Last weekend I watched Rituparno Ghosh’s The Last Lear, a movie which got critical acclaim from many of the film festivals that it has been shown. In the movie Amitabh Bachchan played a man living in the memories of his legendary Shakespearean performances, those impressive dialogues from the plays of Shakespeare were beautifully delivered by the bollywood king Amitabh. And those articulated words made me think about the lessons we as a retailers can learn from the Shakespeare, the lessons in leadership, management, conflict resolution and change management. Shakespeare clearly articulated human nature and relationships, and retail business business involves people, and people - fundamentally - don’t change. By studying Shakespeare’s works, it can allow you to gain insights on the each of the characters that you will encounter in your daily retail business life - from your customers, investors, consultants, vendors, distributors and other players.

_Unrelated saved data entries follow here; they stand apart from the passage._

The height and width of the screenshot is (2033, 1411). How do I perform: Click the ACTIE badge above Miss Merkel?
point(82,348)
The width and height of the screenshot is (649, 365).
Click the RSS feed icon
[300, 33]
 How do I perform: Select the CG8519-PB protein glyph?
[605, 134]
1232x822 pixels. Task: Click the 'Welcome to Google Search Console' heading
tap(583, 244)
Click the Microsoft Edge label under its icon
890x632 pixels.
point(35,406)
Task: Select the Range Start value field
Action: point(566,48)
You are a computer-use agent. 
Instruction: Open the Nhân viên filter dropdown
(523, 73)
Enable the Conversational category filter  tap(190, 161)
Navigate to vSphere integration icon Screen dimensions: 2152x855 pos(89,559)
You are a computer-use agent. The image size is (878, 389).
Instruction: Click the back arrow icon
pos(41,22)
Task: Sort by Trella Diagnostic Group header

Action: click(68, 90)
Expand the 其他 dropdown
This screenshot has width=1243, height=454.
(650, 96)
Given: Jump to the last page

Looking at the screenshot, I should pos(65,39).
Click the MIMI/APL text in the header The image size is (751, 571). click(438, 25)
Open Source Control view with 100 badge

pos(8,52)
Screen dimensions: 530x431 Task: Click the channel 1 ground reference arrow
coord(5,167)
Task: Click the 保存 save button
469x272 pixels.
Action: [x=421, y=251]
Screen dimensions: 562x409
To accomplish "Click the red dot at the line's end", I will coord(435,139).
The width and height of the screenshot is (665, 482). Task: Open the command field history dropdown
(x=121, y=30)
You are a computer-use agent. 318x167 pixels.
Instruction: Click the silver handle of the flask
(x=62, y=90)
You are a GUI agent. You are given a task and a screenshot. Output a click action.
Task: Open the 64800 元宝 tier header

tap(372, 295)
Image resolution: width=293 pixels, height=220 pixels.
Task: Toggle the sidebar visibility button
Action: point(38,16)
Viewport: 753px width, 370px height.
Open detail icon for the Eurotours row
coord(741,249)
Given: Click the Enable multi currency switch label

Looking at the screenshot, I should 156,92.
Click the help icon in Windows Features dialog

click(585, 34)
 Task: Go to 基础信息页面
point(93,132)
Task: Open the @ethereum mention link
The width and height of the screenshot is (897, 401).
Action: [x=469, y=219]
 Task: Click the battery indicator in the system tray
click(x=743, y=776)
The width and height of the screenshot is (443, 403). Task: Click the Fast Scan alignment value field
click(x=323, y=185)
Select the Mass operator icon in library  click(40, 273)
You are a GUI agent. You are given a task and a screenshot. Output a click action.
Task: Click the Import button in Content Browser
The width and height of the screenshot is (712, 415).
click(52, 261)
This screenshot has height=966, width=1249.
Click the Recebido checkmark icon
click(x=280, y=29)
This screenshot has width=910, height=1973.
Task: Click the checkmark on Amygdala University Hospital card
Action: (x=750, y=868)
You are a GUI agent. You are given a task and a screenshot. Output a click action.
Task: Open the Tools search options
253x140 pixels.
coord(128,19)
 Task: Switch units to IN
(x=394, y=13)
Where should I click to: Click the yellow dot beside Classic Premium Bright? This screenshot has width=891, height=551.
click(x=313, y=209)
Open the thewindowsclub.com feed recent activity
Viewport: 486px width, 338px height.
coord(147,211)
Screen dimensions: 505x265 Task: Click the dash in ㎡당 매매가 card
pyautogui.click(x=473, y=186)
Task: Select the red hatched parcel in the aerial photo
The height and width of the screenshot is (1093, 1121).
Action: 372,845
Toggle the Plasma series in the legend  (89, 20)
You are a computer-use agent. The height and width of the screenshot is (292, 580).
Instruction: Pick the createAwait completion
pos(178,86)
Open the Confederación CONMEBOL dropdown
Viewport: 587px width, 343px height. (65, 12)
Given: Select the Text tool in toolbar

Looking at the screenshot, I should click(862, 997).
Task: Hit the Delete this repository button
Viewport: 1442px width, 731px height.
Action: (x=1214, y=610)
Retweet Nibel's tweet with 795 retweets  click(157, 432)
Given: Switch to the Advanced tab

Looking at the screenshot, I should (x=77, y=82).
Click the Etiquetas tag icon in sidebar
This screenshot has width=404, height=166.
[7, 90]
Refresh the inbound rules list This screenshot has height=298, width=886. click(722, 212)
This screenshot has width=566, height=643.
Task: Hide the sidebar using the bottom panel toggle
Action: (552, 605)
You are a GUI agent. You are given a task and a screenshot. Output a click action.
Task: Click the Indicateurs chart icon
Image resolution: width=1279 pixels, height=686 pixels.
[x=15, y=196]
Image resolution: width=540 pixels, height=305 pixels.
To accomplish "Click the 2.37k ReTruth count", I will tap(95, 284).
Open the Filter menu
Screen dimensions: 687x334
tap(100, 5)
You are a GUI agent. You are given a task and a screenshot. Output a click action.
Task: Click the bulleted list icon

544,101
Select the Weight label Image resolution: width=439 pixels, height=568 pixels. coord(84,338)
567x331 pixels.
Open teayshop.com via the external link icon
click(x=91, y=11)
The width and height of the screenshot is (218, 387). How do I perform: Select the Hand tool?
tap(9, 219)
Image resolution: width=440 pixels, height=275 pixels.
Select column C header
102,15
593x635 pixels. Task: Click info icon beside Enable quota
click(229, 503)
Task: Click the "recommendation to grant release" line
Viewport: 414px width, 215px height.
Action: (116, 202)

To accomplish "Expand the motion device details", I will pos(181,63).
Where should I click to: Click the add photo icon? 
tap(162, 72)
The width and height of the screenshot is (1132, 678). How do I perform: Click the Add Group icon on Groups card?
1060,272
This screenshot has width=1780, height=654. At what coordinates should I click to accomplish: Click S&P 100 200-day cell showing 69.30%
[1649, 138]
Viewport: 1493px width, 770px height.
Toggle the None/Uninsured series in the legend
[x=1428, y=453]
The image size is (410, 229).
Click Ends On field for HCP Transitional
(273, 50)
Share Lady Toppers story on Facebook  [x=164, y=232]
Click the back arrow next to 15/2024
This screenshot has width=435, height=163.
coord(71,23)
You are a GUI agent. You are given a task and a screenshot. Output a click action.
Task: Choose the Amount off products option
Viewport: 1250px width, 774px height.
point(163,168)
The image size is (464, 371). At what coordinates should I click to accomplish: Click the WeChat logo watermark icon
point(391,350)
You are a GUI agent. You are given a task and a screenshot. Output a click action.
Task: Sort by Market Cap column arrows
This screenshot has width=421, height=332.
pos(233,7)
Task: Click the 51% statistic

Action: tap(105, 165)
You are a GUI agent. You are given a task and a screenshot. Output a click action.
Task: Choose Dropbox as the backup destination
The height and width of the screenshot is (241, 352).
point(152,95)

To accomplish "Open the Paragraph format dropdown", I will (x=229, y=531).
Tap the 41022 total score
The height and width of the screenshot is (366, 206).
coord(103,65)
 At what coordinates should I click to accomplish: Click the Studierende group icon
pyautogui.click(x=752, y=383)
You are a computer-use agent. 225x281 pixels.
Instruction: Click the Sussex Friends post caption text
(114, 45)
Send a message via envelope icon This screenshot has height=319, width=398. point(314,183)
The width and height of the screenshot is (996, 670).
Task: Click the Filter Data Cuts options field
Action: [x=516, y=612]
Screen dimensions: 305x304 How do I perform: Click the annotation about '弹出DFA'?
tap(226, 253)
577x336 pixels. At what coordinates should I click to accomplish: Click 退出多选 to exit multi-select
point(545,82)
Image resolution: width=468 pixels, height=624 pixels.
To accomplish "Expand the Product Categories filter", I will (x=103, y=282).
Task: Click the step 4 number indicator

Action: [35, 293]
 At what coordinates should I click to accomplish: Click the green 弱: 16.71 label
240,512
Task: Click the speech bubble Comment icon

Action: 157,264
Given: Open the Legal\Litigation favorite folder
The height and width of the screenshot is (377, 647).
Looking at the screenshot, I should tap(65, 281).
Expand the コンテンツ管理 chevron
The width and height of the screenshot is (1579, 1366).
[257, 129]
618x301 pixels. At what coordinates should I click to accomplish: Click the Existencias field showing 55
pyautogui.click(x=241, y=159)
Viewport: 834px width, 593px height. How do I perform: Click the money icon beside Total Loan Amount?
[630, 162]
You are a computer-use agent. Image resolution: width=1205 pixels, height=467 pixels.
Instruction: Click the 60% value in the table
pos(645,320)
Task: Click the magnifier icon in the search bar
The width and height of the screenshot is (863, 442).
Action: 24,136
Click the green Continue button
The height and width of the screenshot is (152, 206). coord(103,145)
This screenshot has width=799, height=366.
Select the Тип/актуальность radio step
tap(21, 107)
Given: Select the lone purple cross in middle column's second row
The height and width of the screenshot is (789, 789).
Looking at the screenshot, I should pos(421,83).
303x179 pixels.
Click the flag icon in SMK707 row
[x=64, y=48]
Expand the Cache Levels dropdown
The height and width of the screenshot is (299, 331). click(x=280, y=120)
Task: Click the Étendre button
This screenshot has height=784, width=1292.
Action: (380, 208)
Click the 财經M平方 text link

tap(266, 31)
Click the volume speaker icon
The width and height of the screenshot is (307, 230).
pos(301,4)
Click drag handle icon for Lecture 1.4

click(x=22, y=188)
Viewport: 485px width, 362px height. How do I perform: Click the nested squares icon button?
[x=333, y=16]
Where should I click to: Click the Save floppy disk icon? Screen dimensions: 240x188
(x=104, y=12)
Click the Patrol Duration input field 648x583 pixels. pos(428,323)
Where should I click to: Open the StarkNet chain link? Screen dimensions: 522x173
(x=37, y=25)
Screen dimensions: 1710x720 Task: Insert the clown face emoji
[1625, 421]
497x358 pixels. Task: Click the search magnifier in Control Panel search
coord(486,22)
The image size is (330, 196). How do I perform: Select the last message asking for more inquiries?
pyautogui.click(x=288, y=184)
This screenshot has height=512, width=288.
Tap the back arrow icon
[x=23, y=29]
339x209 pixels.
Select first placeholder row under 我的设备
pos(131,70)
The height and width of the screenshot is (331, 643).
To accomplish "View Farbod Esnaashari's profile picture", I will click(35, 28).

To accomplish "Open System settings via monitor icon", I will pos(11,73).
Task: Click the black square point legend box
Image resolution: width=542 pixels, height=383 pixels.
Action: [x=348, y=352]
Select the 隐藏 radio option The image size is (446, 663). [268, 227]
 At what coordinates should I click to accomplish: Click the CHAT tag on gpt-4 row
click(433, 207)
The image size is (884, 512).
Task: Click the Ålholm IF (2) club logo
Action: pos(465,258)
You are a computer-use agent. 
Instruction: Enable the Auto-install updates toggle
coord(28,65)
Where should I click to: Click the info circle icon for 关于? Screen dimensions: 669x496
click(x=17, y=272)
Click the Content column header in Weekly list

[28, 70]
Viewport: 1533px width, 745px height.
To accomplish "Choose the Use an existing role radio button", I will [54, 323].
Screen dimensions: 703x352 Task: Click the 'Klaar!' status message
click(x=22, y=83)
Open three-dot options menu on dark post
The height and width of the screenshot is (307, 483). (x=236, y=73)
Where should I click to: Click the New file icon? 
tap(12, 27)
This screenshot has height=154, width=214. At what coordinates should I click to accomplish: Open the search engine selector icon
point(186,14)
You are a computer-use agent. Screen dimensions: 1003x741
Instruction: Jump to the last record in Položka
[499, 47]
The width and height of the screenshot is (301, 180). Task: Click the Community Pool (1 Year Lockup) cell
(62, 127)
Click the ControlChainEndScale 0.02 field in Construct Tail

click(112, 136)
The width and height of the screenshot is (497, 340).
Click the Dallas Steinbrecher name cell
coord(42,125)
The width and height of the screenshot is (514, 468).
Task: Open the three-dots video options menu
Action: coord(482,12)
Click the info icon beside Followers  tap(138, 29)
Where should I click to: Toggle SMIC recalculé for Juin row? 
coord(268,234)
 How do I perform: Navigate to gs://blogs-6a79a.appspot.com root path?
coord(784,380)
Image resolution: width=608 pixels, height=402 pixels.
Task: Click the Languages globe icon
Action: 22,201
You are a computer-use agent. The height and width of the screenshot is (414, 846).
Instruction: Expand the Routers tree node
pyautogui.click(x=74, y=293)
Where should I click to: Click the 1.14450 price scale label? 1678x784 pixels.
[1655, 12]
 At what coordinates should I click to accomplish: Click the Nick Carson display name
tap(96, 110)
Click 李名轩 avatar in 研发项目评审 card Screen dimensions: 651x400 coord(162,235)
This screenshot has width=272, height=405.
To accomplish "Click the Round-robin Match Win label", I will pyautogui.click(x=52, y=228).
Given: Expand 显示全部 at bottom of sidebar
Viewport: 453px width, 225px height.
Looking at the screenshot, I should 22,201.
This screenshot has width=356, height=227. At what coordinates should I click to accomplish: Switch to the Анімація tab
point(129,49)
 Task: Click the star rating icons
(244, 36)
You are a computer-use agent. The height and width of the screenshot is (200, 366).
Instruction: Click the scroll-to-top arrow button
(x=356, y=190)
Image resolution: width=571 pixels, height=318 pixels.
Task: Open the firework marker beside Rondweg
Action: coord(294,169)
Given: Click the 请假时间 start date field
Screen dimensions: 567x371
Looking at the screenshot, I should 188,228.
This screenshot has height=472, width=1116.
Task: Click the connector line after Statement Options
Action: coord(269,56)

Shakespeare looked deeply into what it takes to be a leader, and how leaders need to act under demanding and extreme circumstances. Leadership is not something that developed in last 40 years, Shakespeare demonstrated 400 years ago different roles a leader can take and different skills those leader require. and we all know without leadership any management or any organization will fall, so we need leader in every organization to carry its flag forward, those leader become the face of the organization like Kishor biyani for future group and Steve Jobs for Apple and there are lots many examples to quote, but i will like to quote something from Shakespears’s work -
When we have march’d our rackets to these balls,
We will, in France, by God’s grace, play a set
Shall strike his father’s crown into the hazard…
…So get you hence in peace; and tell the Dauphin
His jest will savour but of shallow wit,
When thousands weep more than did laugh at it.
The same aggression i can see in some of our retail players who are on store opening spree.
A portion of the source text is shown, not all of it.